Figure 1 presents the CONSORT diagram and participant flow. A total of 7333 individuals completed online eligibility screening, and 885 met the basic eligibility criteria. Of those, 534 were ineligible after a telephone screen. The remaining 351 visited the study site for a final eligibility assessment involving physical examination (for radicular symptoms) and a stepwise depression assessment. Those with severe depression were excluded and offered local resources. The pretreatment attrition rate by group was 28.4% (25 of 88) for health education, 20.5% (18 of 88) for CBT, and 14.9% (13 of 87) for empowered relief.

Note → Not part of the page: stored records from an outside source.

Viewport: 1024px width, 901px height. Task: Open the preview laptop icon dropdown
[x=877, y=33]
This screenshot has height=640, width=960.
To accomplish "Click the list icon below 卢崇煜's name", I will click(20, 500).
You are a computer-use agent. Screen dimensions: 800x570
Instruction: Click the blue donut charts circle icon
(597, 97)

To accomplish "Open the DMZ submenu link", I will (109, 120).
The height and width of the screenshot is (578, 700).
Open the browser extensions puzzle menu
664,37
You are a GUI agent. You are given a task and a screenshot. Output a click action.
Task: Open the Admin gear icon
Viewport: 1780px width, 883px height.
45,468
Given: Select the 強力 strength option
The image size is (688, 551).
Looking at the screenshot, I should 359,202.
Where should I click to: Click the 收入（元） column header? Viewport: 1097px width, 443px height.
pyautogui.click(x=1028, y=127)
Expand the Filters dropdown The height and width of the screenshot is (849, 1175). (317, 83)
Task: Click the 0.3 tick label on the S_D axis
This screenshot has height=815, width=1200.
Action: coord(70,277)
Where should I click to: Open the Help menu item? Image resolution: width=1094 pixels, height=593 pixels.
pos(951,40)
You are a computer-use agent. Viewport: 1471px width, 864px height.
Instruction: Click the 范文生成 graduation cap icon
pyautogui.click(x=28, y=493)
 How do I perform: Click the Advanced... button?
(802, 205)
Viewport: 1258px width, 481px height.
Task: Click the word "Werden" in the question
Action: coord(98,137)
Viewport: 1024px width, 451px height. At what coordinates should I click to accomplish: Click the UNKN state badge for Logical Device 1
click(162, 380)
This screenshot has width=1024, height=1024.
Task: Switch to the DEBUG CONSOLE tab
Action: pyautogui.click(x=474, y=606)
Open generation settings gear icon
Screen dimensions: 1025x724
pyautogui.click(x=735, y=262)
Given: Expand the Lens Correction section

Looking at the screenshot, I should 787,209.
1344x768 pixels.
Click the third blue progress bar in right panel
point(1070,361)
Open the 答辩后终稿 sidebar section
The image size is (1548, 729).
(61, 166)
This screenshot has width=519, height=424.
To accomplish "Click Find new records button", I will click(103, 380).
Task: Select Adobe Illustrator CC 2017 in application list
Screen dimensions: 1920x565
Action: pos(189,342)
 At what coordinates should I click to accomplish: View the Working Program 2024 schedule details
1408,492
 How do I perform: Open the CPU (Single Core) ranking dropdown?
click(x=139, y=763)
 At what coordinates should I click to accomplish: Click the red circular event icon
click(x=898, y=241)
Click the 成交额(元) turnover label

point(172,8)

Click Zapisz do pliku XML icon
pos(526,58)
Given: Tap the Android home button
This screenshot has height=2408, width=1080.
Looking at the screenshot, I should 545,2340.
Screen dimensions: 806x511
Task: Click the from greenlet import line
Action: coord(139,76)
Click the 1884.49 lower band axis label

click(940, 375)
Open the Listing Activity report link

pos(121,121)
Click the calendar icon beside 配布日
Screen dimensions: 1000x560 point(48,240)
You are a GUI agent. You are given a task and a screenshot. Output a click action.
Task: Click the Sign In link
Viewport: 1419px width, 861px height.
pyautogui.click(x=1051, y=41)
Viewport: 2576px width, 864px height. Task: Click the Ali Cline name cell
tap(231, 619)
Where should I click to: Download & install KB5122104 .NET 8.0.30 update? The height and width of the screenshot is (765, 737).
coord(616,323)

Figure 1. CONSORT Participant Flow.
CBT indicates cognitive behavioral therapy; CONSORT, Consolidated Standards of Reporting Trials; ER, empowered relief; HE, health education; ITT, intention to treat; MINI, Mini-International Neuropsychiatric Interview; NPRS, Numeric Pain Rating Scale.
aBased on online eligibility screen.
Efficacy
Using intention-to-treat analysis, we found noninferiority for 2-hour empowered relief compared with 16-hour CBT for pain catastrophizing scores achieved at 3 months after treatment. Table 2 displays the pain catastrophizing score between-group difference of 1.39 (97.5% CI, −∞ to 4.24), which did not exceed the prespecified noninferiority margin of 4.3, a notably more stringent margin than the minimally important difference of 6.8 cited in the literature40 (Figure 2).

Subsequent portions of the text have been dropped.